On July 15, 1965, Gérard Leconte became “Samo”, his wife was “Pozorna”. He accepts a first envelope of 1,000 francs, then 5,000, then 6,000. In exchange, the prefect’s advisor delivers secret documents, including notes from the SDECE, the ancestor of the DGSE, on KGB techniques. He also shares reports of wiretapping of ministers or journalists to whom he has access; or even “white notes” from General Intelligence. The STB knows everything about the customs of all of Paris.

Finally, in September 1966, the secret service activated its favorite maneuver, disinformation using a false document. “Samo” sends a fake anonymous letter to a police chief, claiming that Pavel Tigrid, a Czech opponent in exile, is in reality… both an agent of the East and a spy for the CIA. The prefect immediately alerts French intelligence. The operation is a success, Leconte receives a bonus.

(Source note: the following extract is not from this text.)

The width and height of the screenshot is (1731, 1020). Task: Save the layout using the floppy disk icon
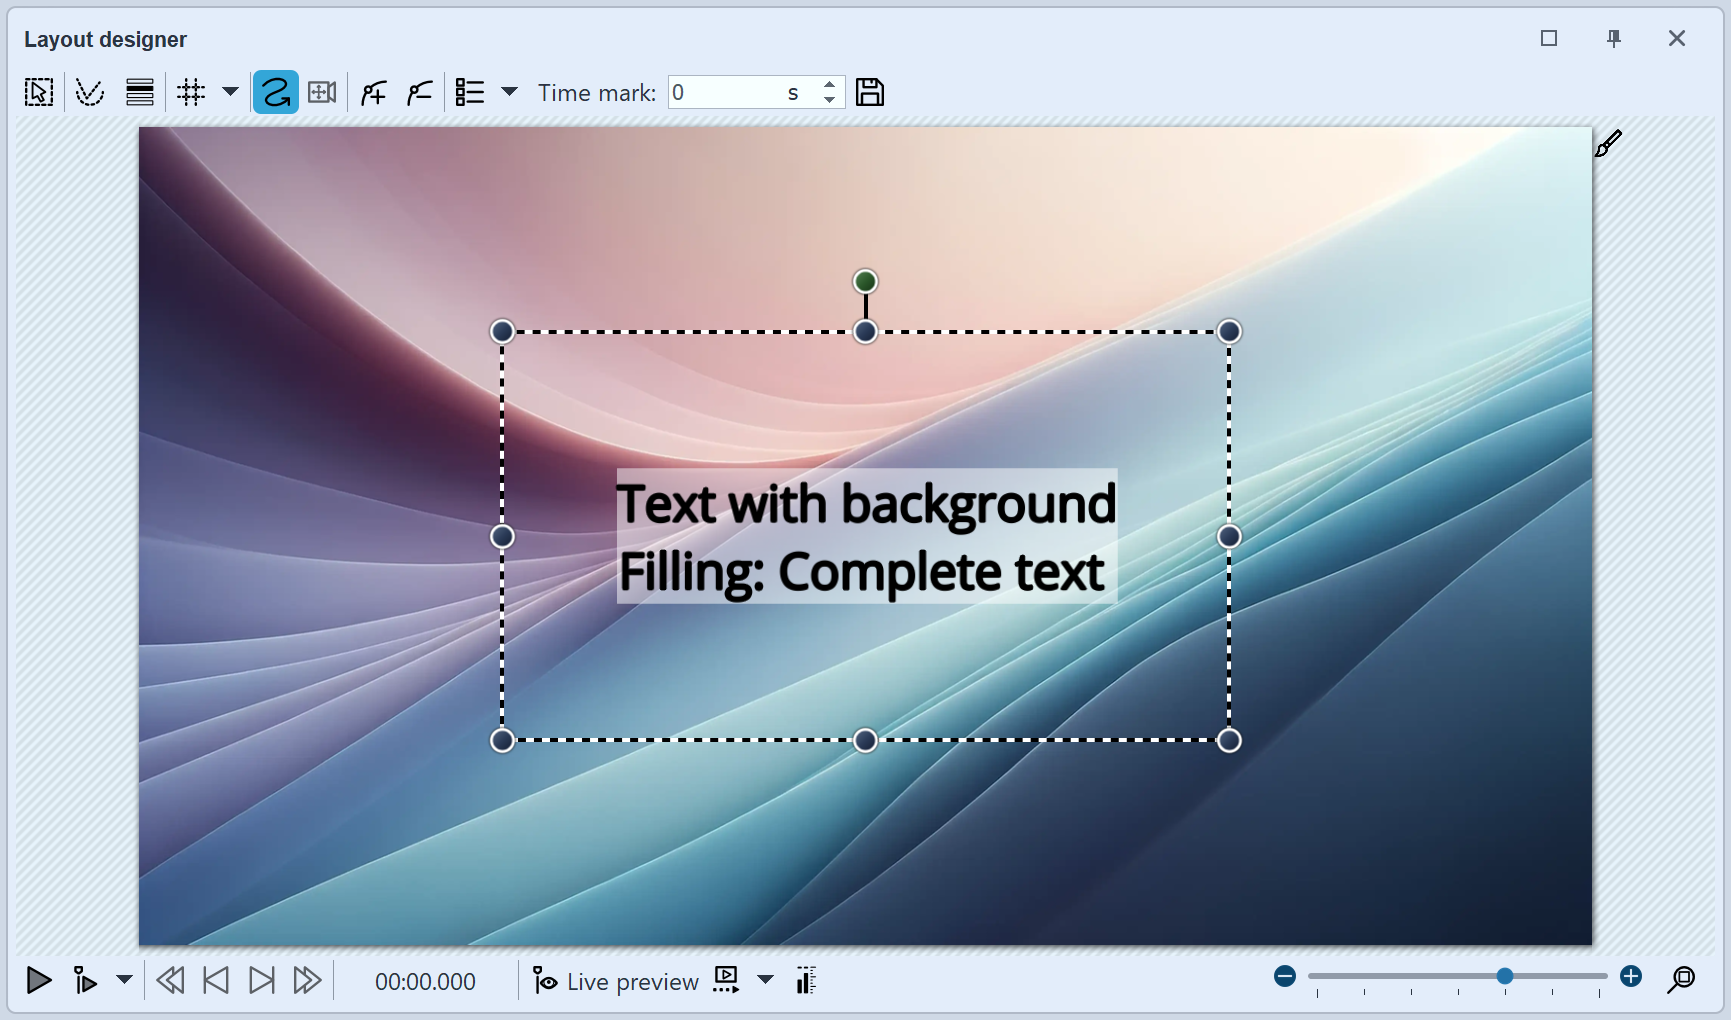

But all risky things come to an end. This “perfect spy”, as Jauvert writes, will end up being heavily suspected. As in a spy film, a Czech agent makes a coded call to “Pozorna”, on January 26, 1971. The Leconte couple will be questioned, they will only recognize confidences to the PCF. The matter is buried, “Samo” is simply transferred to a less sensitive department. When the left came to power in 1981, he was promoted to director of the Maison de Nanterre, a reception establishment for the homeless. Like nothing ever happened.